There are many things going on in my spiritual journey…
I have part 2 of the ring on my finger coming soon… but we have to
travel 3 hours on the back of the truck to share internet with 12 other people
once a week… so I wanted to just write this briefly and let you all in on
what I am doing this month and also just let you know that I am alive and well!

 

We are partnering with Joy to the World Ministries this
month. A few of our teams actually stayed in Malawi… but we are in a
different region with a different contact and things are very different. This
will be month two for us to be living very basic. No electricity… No running
water but we do have a roof over our heads. There is no complaint though… I
find it quite humbling to have to walk to the well and work up a sweat to draw
the water I have to bathe with… and have enjoyed the ten hours of sleep I get
every night because we go to sleep with the sun. It is also rainy season so the
rain dictates much of what we do for the day.

 

The ministry is literally all encompassing. We have done
feeding programs at the school where they feed over 500 children there only
meal for the day. We have gotten a chance to help with the kindergarten
classroom, plant crops (for the feeding program) and go and visit and pray for
local believers. It has only been a week and I am looking forward to coming
alongside the great things that God is doing here and serving with my hands and
feet this month!

 

As for me I have been in really great health, Thank you
Lord! The only bugs I am still afraid of are cockroaches just because the
thought of them crawling on me still just makes me wiggle uncontrollably, YUCK!
God is really working on me heart, purifying it, manifesting more of who He is
inside of me… which means more of me is dying every day, OUCH but AWESOME!
Our team is doing well… we have been choosing joy everyday and have been having
a lot of fun together.

 

I am struggling with how to explain the lessons I am
learning from being in a nation so poverty stricken but yet full of people with
so much love for life and huge faith…What I do know is that my life will
forever be changed after being here… the way I spend my money will be
drastically different… the way I use the word NEED will be changed forever…

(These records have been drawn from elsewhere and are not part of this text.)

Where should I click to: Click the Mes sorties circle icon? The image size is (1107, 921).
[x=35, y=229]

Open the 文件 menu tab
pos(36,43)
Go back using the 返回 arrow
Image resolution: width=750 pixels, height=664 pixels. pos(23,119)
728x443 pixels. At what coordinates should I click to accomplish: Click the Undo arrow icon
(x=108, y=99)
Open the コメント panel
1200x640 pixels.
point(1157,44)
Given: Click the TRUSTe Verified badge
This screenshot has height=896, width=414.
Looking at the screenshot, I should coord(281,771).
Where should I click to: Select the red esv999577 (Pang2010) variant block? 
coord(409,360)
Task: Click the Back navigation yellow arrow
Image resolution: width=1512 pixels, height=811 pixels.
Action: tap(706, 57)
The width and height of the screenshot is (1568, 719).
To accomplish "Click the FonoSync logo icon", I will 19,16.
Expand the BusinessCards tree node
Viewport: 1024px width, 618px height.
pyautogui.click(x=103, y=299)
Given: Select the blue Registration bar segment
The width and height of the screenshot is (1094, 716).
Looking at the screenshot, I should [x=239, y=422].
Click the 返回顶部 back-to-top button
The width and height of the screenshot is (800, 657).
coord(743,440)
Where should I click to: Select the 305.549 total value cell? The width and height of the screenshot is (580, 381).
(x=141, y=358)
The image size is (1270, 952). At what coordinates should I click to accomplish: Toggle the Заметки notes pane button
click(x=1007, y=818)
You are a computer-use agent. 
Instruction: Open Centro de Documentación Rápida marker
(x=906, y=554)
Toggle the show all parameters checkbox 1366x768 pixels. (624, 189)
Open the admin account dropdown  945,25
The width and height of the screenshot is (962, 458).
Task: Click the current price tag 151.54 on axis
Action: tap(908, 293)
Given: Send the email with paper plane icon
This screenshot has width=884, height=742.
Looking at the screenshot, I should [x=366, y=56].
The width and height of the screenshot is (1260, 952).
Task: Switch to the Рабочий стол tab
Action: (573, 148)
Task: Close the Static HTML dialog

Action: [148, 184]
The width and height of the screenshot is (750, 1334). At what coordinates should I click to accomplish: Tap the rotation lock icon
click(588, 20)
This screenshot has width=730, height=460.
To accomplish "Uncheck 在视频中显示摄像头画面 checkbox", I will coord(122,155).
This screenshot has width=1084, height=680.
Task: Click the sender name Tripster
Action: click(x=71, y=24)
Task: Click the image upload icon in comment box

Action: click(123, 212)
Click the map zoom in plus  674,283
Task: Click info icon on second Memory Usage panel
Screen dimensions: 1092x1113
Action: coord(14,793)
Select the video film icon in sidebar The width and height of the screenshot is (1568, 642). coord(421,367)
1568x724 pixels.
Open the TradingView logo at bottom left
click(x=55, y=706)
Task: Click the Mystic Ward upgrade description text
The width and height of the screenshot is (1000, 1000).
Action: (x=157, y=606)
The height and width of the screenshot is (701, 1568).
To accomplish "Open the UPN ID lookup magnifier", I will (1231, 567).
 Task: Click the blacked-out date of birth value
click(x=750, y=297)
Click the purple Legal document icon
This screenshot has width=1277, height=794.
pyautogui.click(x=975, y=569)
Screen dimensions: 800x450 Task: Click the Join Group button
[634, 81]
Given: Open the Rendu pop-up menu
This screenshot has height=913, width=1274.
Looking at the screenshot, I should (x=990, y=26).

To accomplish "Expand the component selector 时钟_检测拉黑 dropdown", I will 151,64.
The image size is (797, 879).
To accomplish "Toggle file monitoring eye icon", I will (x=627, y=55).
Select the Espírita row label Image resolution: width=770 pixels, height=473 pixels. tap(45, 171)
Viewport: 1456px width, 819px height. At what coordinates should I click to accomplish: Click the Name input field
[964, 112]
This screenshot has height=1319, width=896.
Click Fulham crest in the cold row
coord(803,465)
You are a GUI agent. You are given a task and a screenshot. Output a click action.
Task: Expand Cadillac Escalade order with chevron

A few things for food for thought…

Would you walk on bare feet for hours to meet with your
congregation to sit in an unairconditioned building on a dirt floor to hear the
word of God because it is that valuable and precious to you?

– people here wake up early to walk miles and miles to
get to church on time for a few minutes of hearing the word because they either
cant afford a bible or are unable to find one… wow… I have three at home in
a box waiting for my return home

Today a woman was at church that had triplets… a
miracle and a blessing as it is viewed here. The church decided to bless her
with blankets and dishes… enough for her entire village… 6 plates, 6 cups,
3 pans, 2 blankets, a bucket to do her wash and carry her water in…

 

An entire village in Malawi shares and survives on less
dishes than I normally have in my dishwasher, dirty. Wow…

 

Could you imagine eating the same thing everyday your
entire life? People thank god with overwhleming amounts of praise if they are
blessed enough to have one simple meal a day… a simple meal that consists of
boiled water and flour mixed together…and this is all they eat, every day,
once a day… if they are blessed. I used to be discontent eating the same
thing for breakfast a few days in a row… wow.

 

I am not writing these things to make you feel bad for
what you have, I dont think. But mostly to get you to realize that we live in
abundance…  life can be so much
simpler and you can bless so many people around you. I am learning that
everything I have has truly been given to me so I can love other people. Are we
really living our lives this way!? With our hands wide open, eagerly waiting
for someone around us to have a need because we have so much access that we are
dying to give it away… are we being good stewards of what we have? I am
challenged now and will be processing and praying about how to live life when I
am done with this race.

 

Thank you for hearing my heart. I wish that all of you
could be here with me… see what I see. Shake the hands of the people that
have nothing but yet have so much… more life and love for God than I have
ever seen. I wish you could ride on the back of the truck with the mother that
hasnt eaten in days because she loves her children and her neighbors children
more than herself… I wish that you could be with me as I pray for the people
that walk all morning to come to our door for prayer because they are very sick
and have no resources to fix the problem but instead have faith that they love
a God who heals…I wish you could walk down the road and pray with the 12 year
old girl who asked for my shoes because she knew I had a second pair… I wish
you could see how thankful every child that was given a bowl of porridge was,
and how they shared with their friends because they couldnt afford a bowl…
but instead I can just try to share with you, try to find the words even though
it will never do the reality justice… and pray that God touch your hearts in
the similar ways.

 

Thank you for your continued prayers! God hears every
single one and I know that I am alive, healthy, full of joy, protected,
provided for and sustained because of them. Know that I miss you all very much.
I am so thankful for each on of you.

I should have a chance to come back and write before
Christmas one more time… lord willing!